Нечто подобное происходило и в Вильно — панихиды, уличные пения сменил траур для женщин и национальный костюм для мужчин. Посетивший город весной 1862 года Ф.И. Тютчев был поражен увиденным религиозно-политическими демонстрациями: «Что меня поразило — это рьяная приверженность католичеству всей этой белой толпы. Многочисленные церкви Вильны были буквально вымощены этими распростертыми телами, молящимися и вздыхающими. Можно было вообразить себя перенесенным в средние века католичества. А на этом фоне выделялись городские женщины, большею частью хорошенькие, особого типа и все в глубоком трауре с плерезами [1], что не соответствовало их оживленным и довольно вызывающим лицам».

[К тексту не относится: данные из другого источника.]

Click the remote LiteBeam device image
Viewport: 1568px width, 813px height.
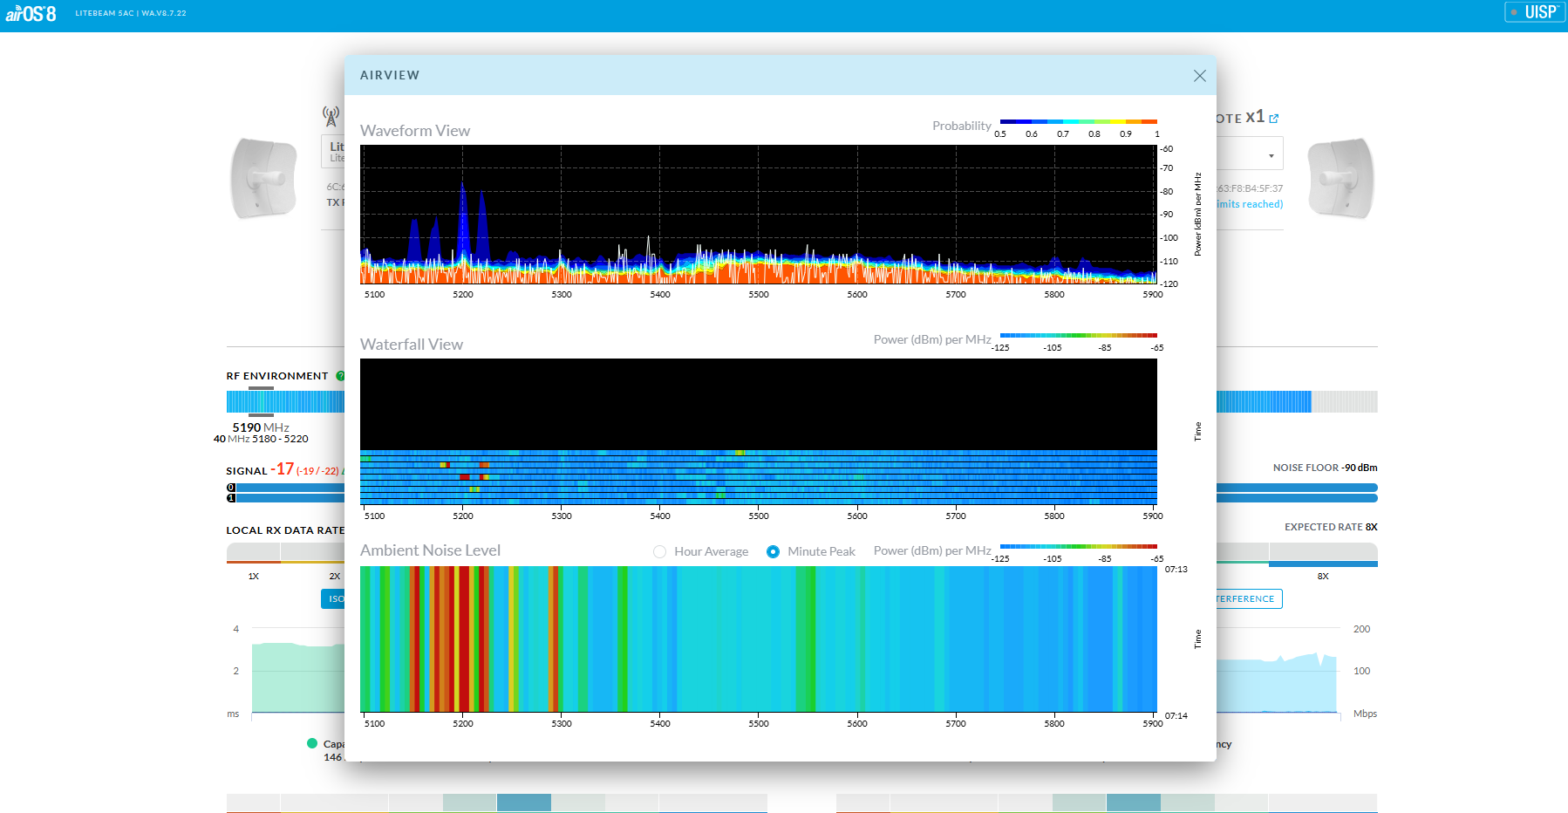click(x=1340, y=178)
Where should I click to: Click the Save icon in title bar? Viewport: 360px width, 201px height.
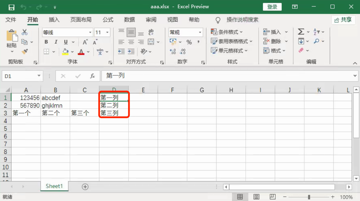coord(11,7)
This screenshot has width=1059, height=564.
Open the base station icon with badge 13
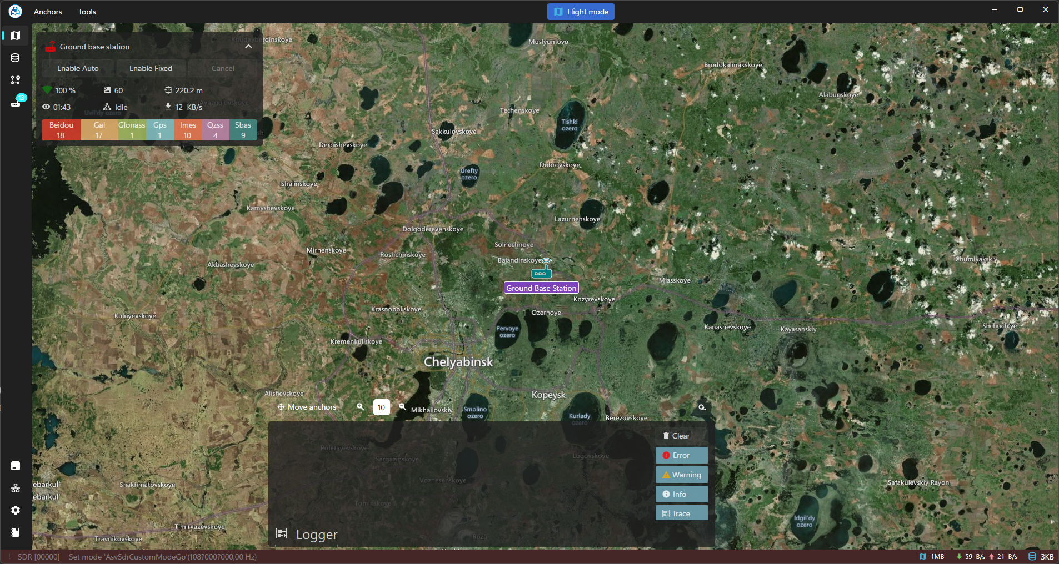point(16,103)
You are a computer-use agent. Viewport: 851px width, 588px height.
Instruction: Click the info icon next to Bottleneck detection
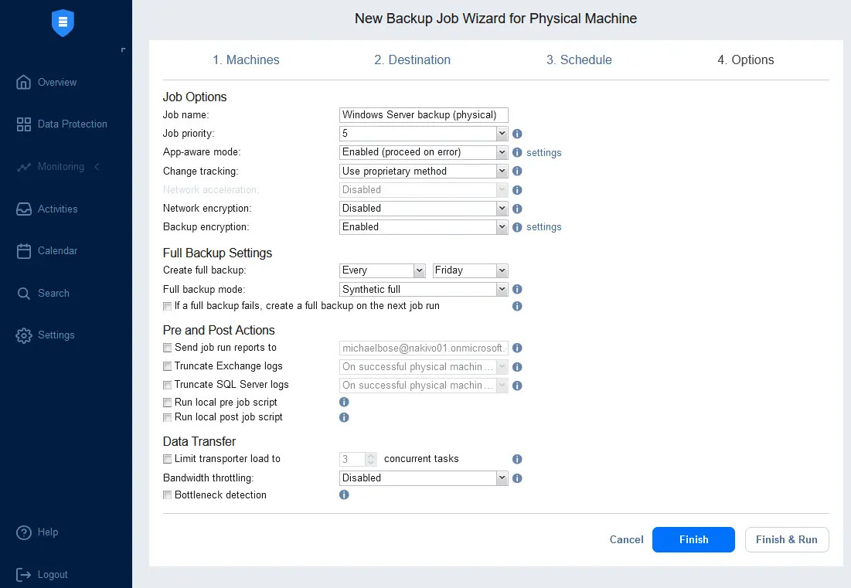(344, 495)
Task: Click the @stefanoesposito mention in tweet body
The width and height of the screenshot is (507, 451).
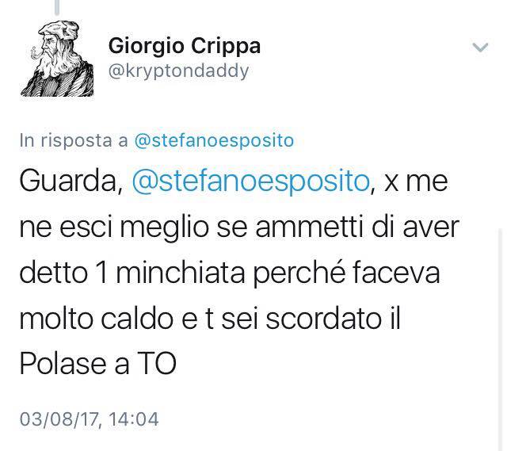Action: pyautogui.click(x=251, y=182)
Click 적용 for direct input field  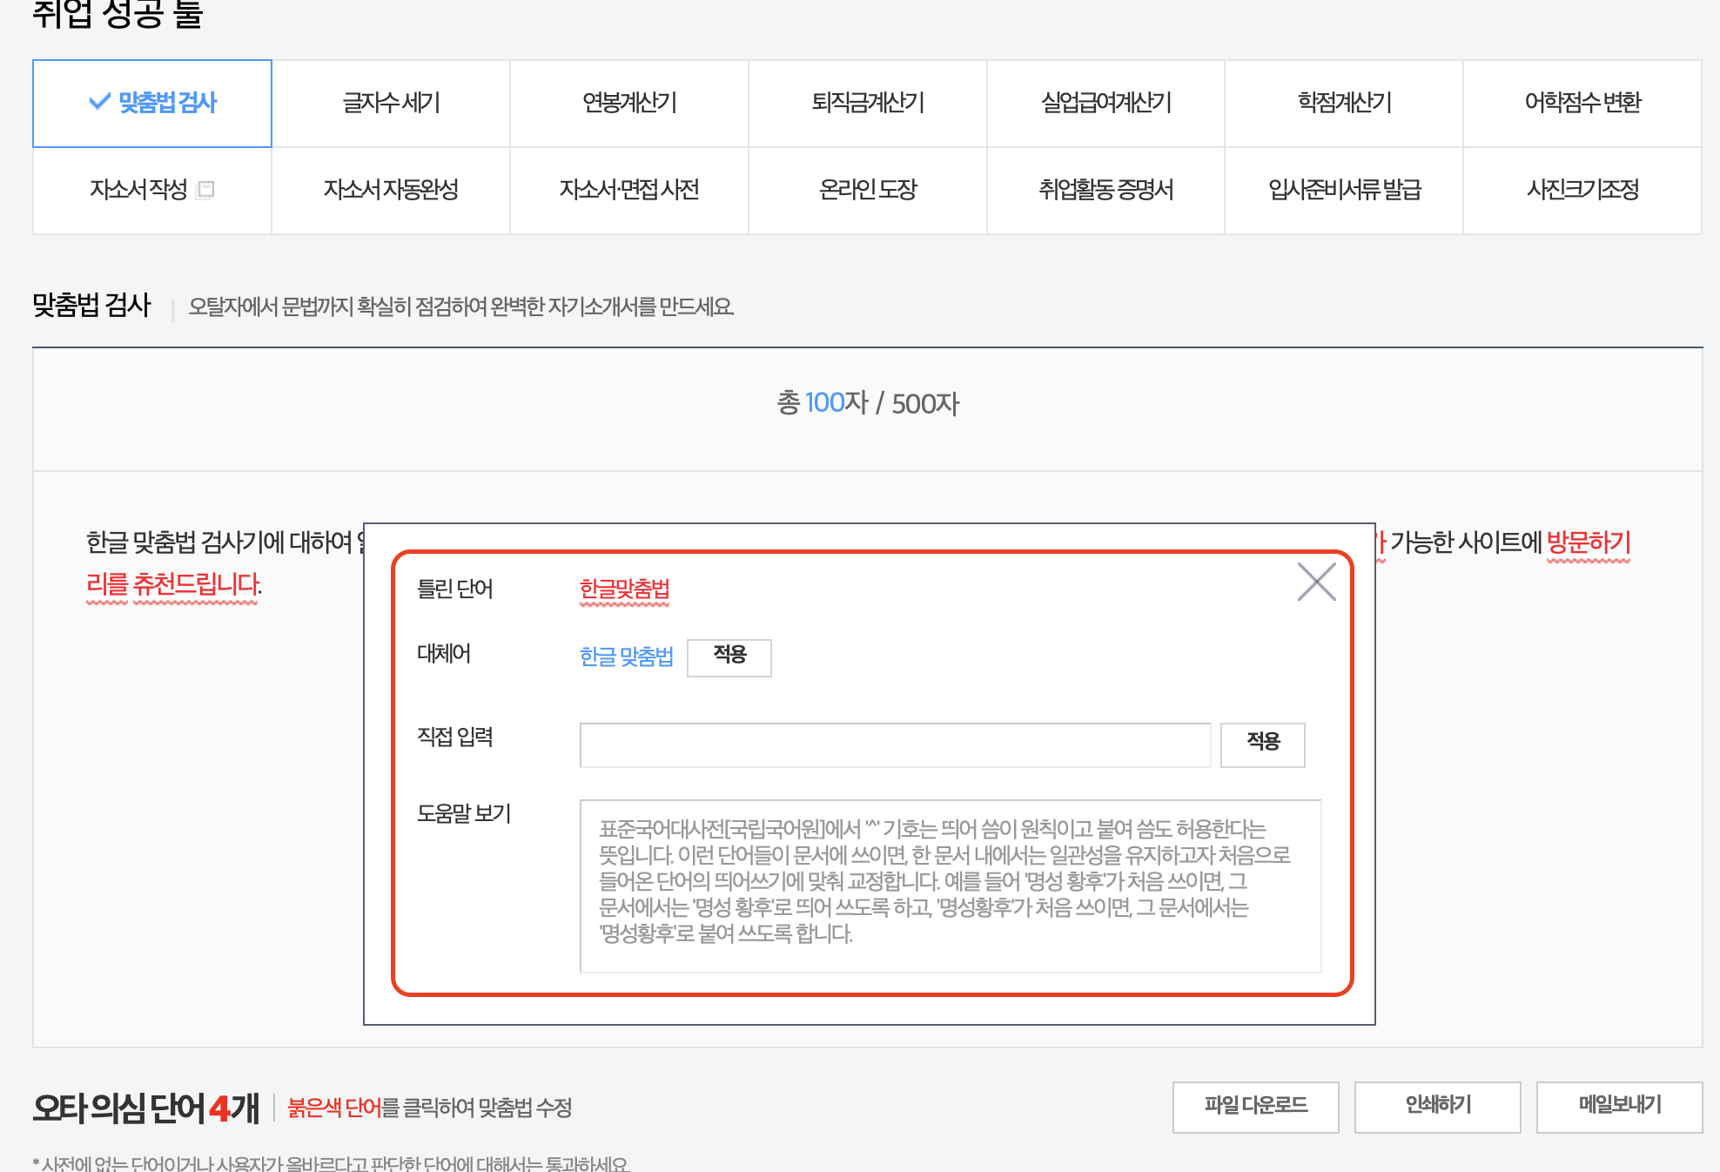pyautogui.click(x=1262, y=742)
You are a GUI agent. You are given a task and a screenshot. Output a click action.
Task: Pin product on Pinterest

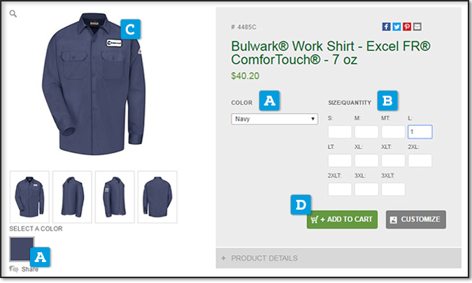(407, 27)
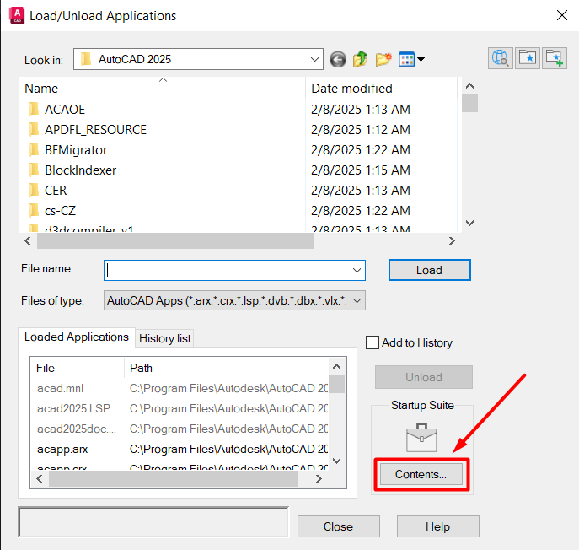Open Startup Suite Contents button

(x=421, y=474)
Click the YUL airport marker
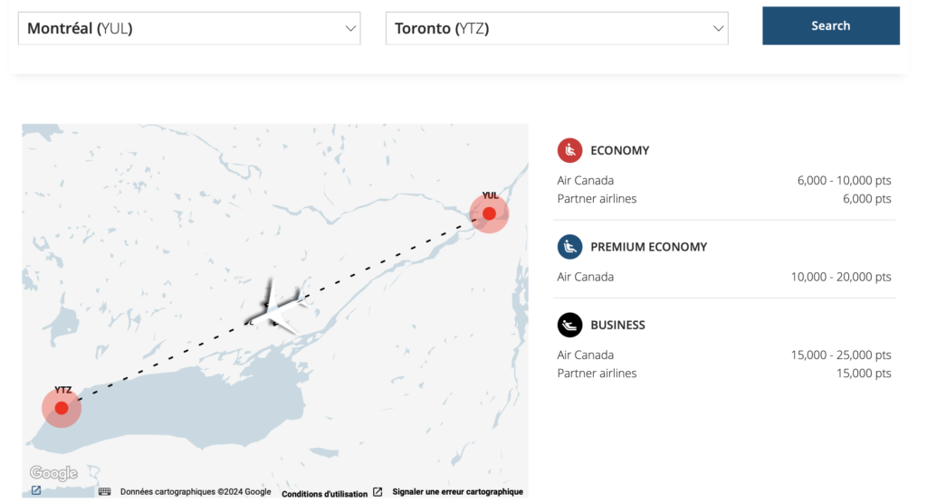Viewport: 927px width, 502px height. point(489,213)
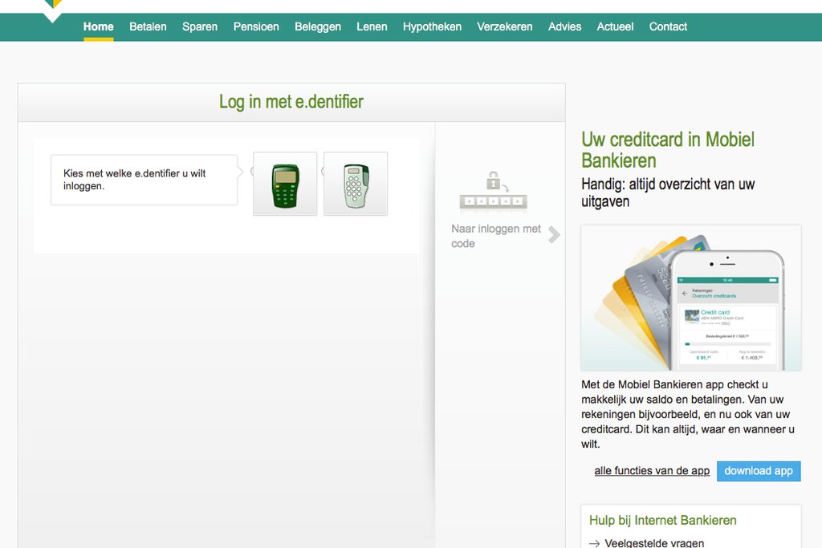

Поляки и полячки ходили в трауре и в патриотической бижутерии, нападки на русских распространялись на всех — женщин, детей, взрослых. Прежде всего начались нападения на женщин, которые не соблюдали траур. Если поначалу их платья обливали купоросом, то потом начали избивать. Кампания постепенно и уверенно расходилась за административные границы Царства Польского — в январе 1861 г. прокламации появились на Волыни, в феврале 1861 г. первые панихиды по убитым в Варшаве прошли в Житомире, в них приняли участие губернский и уездный предводители дворянства. В то же самое время кампания началась и в Северо-Западном крае. Ксендзы собирали паству обещаниями прощения грехов, помещики — бесплатным угощением. В результате возникала основа для публичных демонстраций недовольства. Первые панихиды прошли в Бресте. Комендант крепости категорически возражал, и на него посыпались жалобы за нарушение прав дворянства и нападки на костел. Затем панихиды прошли в Гродно, Белостоке и Ковно. Вслед за губернскими городами настал черед уездных. Самоорганизация польского дворянства далее двинулась на восток. В 1862 г. демонстрации польского патриотизма начались в Минске и в Могилеве. Их центрами также стали костелы.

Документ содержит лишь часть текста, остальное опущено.